### [Problems and tasks]
(1) Translate this sentence from the passage on familial Mediterranean fever into Spanish: "Disease-causing mutations occur mainly in exon 10, but also within exons 1, 2, 3, 5 and 9."
(2) List every cell type that the passage on familial Mediterranean fever says constitutively expresses MEFV.
(3) From the passage on familial Mediterranean fever, reproduce word for word the stretch from "The term ‘familial" through "healthy carriers [7,8].".

### [Excerpt]
▬▬▬▬▬▬▬▬▬▬
The term ‘familial Mediterranean fever’ was coined in 1958 and the associated gene, MEFV, was identified by positional cloning in 1997 [1,2]. MEFV is expressed constitutively in neutrophils, eosinophils, monocytes, dendritic cells and synovial fibroblasts and is up-regulated in response to inflammatory cytokines [3]. The more than 80 MEFV mutations associated with FMF encode either single amino acid substitutions or deletions (Infevers registry database http://fmf.igh.cnrs.fr/ISSAID/infevers/) [4–6]. Disease-causing mutations occur mainly in exon 10, but also within exons 1, 2, 3, 5 and 9. Mutations in each of the two MEFV alleles are found in 85% of patients with FMF; although 14–25% of patients with a clinical diagnosis of FMF have only one identified mutation, the great majority of individuals with a single mutated allele are healthy carriers [7,8].
▬▬▬▬▬▬▬▬▬▬
### [Data section]
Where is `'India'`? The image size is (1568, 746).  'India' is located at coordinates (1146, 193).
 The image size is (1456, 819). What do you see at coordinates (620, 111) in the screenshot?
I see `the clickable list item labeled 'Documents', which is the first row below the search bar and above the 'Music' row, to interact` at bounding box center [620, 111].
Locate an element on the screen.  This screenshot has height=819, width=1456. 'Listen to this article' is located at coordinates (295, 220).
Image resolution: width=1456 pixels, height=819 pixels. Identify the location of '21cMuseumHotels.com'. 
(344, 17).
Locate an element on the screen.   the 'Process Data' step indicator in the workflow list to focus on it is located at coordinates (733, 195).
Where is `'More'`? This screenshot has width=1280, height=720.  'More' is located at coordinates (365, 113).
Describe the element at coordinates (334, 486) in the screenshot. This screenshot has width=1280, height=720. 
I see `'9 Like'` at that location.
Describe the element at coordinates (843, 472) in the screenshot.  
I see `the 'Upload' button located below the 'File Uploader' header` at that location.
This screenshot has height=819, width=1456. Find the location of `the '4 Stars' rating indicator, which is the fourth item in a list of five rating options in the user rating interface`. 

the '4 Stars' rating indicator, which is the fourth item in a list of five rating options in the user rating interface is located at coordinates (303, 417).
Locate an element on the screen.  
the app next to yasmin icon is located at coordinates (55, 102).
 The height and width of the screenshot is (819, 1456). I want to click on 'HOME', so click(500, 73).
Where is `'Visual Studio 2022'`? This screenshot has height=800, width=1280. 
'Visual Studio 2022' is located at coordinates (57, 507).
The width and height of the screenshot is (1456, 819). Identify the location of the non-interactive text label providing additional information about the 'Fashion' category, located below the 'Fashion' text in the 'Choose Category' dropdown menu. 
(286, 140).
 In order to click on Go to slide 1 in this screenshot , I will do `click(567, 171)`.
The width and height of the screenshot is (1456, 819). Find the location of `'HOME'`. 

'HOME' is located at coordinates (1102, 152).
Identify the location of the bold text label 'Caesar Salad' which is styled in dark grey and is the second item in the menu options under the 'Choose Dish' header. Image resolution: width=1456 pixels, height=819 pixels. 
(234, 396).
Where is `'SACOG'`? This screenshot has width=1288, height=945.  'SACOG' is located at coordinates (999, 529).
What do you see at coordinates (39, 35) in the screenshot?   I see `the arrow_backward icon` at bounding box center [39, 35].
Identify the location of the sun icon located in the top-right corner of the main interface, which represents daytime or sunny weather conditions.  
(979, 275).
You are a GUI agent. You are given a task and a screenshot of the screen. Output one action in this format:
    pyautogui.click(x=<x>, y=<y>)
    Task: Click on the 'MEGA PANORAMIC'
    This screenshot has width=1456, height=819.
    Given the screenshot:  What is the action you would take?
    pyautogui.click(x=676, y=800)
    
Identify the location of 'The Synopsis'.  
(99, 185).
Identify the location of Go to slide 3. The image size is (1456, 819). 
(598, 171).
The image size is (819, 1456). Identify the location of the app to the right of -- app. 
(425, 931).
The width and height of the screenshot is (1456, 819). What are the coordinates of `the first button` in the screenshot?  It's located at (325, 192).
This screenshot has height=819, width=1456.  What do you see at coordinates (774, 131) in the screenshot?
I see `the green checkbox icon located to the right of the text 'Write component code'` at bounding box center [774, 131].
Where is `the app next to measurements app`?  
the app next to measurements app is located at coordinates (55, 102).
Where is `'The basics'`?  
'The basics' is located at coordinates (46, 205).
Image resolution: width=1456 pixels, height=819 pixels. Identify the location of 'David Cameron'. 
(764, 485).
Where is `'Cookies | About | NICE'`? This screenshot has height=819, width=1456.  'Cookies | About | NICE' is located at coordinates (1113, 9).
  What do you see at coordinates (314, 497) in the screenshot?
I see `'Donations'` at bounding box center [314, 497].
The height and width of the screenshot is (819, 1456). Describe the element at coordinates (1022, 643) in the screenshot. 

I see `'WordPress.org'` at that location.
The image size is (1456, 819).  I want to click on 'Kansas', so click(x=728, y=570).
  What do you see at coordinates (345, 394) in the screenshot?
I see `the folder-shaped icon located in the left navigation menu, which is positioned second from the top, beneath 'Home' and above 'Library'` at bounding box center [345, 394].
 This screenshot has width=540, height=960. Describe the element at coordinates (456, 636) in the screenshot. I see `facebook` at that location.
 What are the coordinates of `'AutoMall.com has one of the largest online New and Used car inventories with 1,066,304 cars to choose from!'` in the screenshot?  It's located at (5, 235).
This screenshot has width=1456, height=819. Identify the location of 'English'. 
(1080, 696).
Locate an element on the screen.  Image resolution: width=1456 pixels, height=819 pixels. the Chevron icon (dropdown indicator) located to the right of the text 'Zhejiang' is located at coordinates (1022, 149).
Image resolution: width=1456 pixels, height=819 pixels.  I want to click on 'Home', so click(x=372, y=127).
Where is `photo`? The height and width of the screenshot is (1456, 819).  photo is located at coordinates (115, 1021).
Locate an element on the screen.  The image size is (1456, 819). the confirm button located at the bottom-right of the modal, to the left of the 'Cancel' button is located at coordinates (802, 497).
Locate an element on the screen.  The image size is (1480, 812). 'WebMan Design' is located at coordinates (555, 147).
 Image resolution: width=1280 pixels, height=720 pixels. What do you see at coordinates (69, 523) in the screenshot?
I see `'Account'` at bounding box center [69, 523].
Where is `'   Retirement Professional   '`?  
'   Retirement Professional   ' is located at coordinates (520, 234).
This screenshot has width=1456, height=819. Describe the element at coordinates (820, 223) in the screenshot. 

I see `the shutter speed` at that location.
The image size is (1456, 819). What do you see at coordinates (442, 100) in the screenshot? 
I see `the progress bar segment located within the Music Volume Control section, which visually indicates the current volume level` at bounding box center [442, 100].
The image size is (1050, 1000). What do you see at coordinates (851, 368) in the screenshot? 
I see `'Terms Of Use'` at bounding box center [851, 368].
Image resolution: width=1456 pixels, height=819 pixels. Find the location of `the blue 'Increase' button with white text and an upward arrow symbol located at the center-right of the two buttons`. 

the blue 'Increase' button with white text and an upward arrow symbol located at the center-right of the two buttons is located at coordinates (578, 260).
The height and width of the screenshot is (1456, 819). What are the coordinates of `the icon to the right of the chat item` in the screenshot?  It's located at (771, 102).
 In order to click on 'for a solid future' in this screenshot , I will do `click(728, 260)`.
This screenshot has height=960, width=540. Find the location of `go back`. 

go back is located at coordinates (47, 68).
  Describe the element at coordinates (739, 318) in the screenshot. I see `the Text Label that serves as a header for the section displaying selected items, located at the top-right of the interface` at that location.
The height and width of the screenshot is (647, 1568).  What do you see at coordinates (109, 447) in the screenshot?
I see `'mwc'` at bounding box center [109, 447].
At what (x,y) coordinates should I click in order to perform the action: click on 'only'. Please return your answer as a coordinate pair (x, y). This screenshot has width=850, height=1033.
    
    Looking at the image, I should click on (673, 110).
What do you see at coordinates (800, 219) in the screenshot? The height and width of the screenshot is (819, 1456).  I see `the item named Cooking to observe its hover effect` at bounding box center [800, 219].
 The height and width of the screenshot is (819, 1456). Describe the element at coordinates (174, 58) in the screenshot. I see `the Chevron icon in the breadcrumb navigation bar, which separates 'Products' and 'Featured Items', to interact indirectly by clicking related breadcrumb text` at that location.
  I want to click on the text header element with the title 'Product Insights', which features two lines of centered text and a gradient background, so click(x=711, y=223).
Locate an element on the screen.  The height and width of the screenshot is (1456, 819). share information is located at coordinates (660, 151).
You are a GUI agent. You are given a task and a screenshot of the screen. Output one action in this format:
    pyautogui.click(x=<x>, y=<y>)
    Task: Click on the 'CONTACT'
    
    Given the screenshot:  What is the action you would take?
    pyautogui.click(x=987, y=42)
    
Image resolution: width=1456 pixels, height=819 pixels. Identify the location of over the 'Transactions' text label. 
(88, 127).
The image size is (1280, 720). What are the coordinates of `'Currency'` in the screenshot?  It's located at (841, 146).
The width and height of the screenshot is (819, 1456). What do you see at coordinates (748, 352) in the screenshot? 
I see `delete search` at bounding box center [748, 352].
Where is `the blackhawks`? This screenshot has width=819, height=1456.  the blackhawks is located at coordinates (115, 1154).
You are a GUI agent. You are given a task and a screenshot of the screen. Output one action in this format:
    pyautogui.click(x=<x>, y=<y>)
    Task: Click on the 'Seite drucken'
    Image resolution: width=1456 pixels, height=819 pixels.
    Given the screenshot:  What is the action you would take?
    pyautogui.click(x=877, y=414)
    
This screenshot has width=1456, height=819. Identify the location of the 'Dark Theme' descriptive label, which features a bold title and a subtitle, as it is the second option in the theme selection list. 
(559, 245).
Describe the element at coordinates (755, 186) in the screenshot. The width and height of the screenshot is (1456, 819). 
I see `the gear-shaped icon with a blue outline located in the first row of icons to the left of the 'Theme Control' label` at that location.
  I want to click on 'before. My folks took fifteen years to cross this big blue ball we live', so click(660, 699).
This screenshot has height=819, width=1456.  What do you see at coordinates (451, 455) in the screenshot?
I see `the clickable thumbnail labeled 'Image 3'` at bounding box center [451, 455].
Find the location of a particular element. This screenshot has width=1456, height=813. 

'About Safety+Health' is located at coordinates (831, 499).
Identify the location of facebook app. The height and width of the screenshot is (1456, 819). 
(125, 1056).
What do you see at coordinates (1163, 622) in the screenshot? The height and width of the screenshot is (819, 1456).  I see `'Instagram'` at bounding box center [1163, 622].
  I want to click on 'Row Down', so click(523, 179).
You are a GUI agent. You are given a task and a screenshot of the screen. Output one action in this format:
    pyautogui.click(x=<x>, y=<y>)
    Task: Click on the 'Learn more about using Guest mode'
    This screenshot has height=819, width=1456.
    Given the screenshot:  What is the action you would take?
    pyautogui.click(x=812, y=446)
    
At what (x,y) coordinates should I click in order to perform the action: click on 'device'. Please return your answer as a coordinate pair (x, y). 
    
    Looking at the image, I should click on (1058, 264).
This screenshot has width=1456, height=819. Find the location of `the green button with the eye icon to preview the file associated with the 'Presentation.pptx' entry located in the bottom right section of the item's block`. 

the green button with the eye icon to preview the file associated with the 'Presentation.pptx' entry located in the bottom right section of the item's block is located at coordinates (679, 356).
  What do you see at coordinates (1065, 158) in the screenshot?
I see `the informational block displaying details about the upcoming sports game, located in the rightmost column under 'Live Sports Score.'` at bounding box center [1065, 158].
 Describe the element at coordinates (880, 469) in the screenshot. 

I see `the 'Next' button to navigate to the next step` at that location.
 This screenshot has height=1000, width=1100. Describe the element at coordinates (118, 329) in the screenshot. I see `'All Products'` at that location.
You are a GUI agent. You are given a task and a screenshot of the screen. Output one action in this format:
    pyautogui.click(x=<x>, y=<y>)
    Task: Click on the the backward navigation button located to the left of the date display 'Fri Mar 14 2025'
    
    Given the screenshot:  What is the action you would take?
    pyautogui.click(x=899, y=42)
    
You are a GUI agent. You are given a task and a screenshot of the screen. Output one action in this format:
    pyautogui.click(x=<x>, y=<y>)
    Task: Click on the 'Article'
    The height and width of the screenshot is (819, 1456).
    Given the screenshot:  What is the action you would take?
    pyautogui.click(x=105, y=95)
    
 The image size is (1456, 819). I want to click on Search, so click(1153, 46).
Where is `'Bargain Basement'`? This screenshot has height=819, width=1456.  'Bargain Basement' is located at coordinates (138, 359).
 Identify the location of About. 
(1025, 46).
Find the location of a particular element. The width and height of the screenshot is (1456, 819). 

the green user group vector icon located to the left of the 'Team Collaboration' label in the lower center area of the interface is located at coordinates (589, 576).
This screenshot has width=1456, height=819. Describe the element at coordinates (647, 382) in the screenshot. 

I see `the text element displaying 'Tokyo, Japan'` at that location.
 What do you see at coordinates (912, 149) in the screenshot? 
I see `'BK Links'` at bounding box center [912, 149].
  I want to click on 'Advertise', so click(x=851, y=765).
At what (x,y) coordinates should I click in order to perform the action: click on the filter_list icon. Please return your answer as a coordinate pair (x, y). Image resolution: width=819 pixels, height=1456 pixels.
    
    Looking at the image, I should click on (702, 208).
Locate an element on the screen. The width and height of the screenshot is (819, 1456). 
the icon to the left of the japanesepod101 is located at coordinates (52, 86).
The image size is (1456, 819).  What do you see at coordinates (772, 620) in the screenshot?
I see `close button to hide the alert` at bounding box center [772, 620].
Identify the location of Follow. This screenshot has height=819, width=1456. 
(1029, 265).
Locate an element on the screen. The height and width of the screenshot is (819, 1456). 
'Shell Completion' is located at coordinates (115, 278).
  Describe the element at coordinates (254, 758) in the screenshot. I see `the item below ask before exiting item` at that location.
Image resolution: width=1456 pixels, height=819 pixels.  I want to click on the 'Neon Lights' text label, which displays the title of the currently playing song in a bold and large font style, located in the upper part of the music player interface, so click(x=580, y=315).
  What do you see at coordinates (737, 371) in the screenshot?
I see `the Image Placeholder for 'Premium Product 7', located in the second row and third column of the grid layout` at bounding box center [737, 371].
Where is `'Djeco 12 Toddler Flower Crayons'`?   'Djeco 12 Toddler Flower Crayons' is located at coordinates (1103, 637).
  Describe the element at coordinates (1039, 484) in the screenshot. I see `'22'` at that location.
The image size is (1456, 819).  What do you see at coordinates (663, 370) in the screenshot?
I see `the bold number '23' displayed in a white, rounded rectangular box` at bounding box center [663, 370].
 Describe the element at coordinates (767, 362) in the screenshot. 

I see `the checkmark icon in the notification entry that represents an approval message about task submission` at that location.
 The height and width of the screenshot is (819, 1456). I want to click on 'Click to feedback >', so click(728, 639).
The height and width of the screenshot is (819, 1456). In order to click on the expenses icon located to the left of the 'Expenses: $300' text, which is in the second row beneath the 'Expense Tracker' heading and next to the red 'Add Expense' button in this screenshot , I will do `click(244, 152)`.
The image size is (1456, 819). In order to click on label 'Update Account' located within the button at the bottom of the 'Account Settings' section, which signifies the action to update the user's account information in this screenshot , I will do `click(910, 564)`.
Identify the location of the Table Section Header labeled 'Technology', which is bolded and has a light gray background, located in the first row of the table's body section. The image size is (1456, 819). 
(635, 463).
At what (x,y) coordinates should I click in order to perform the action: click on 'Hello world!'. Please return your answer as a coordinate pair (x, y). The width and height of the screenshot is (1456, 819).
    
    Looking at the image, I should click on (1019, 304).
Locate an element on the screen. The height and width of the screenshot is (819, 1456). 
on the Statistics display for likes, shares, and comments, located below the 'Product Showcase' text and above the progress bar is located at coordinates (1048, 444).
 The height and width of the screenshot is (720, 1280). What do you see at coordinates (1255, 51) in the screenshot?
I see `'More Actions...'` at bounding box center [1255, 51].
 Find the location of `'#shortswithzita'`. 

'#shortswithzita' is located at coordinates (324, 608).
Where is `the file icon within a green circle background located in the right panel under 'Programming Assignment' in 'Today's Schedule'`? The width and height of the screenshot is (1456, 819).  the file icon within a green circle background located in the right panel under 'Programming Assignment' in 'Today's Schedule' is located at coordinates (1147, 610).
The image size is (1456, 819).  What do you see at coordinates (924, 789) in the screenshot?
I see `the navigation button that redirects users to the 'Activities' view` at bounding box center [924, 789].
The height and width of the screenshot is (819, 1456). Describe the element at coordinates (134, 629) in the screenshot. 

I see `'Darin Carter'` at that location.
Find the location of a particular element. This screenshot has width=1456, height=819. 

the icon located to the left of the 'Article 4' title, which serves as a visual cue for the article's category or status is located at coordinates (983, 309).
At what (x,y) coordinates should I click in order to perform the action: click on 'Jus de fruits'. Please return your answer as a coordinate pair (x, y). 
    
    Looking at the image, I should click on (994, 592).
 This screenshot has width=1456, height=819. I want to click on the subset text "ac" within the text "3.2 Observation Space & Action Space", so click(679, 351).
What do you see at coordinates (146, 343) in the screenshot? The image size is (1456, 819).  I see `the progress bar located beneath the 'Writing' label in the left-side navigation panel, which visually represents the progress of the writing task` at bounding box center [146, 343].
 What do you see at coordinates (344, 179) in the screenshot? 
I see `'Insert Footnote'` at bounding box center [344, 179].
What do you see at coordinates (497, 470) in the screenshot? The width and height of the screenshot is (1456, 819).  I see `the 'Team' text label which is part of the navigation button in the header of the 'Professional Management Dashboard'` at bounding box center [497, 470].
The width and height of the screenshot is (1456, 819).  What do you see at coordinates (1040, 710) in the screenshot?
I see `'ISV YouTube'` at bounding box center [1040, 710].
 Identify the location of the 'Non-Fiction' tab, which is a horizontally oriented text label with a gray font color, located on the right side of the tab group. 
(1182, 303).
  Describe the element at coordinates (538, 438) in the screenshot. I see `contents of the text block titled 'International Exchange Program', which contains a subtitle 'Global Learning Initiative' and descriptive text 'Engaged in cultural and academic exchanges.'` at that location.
▬▬▬▬▬▬▬▬▬▬
### [Solutions to the problems]
(1) Las mutaciones causantes de enfermedad se presentan principalmente en el exón 10, pero también en los exones 1, 2, 3, 5 y 9.

(2)
- neutrophils
- eosinophils
- monocytes
- dendritic cells
- synovial fibroblasts

(3)
The term ‘familial Mediterranean fever’ was coined in 1958 and the associated gene, MEFV, was identified by positional cloning in 1997 [1,2]. MEFV is expressed constitutively in neutrophils, eosinophils, monocytes, dendritic cells and synovial fibroblasts and is up-regulated in response to inflammatory cytokines [3]. The more than 80 MEFV mutations associated with FMF encode either single amino acid substitutions or deletions (Infevers registry database http://fmf.igh.cnrs.fr/ISSAID/infevers/) [4–6]. Disease-causing mutations occur mainly in exon 10, but also within exons 1, 2, 3, 5 and 9. Mutations in each of the two MEFV alleles are found in 85% of patients with FMF; although 14–25% of patients with a clinical diagnosis of FMF have only one identified mutation, the great majority of individuals with a single mutated allele are healthy carriers [7,8].